We continued around the island, admiring the "Garden of Quebec's" broad pastoral landscapes set against the magnificent backdrop of the Laurentian and Appalachian mountains. We located Les Fromages de 'Îsle d'Orléans in the parish of Sainte-Famille in time for an afternoon snack and a lecture in the island's centuries-old cheese-making heritage.
"In the beginning, around 1635, households began making Orléans island cheese in their homes," Diane Marcoux explained. "Despite certain technical parallels with our French counterparts, they never produced the roasted variety of the cheese known as Le Paillasson, which was so popular among the island's households." Orléans cheese is a one-of-a-kind product of the island's inhabitants and environment, a piece of our own history. It's North America's very first cheese."
Ile d'Orleans Home to Fifth Generation Liquorists
We reached the parish of Saint-Pierre, almost completely circumnavigating the isle. This is where the fifth generation of the Monna family liquorists grow black currants, a sort of blackberry. Sisters Catherine and Anne run Cassis Monna & Filles, carrying on the tradition of their father Bernard, who arrived on Île d'Orléans in the early 70s from southern France. Cassis Monna cultivates 22 hectares of land and produces over 60,000 bottles of liqueurs per year, as well as jams and other products.
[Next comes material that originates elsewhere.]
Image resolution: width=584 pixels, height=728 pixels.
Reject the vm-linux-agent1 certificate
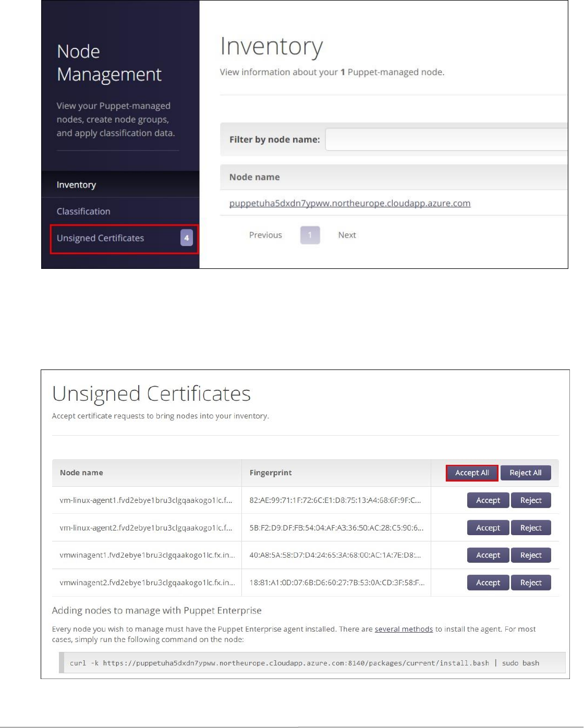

"The Île d'Orléans is a symbol of fertility and abundance, the first land to welcome people from the old continent," Catherine Monna explained. "Our island is home to a large number of Québec and North American families. Our soil provided them with food and helped them develop an agricultural civilization."
The black currant was introduced from Europe by the earliest settlers and adapted admirably to the North American climate, according to Catherine.
"Because my sister and I are the fifth generation of Monna family liquorists, the concept of tradition is at the center of our activity," she explained. "To pay homage to our ancestors' know-how and preserve it alive while being anchored in our day" is what tradition means.
It was simple to see why the island's allure had attracted tourists for centuries, even before the arrival of the New French immigrants. The Hurons are claimed to have given the island the name Minigo, which means "enchantress." It's a lovely mantle she wears.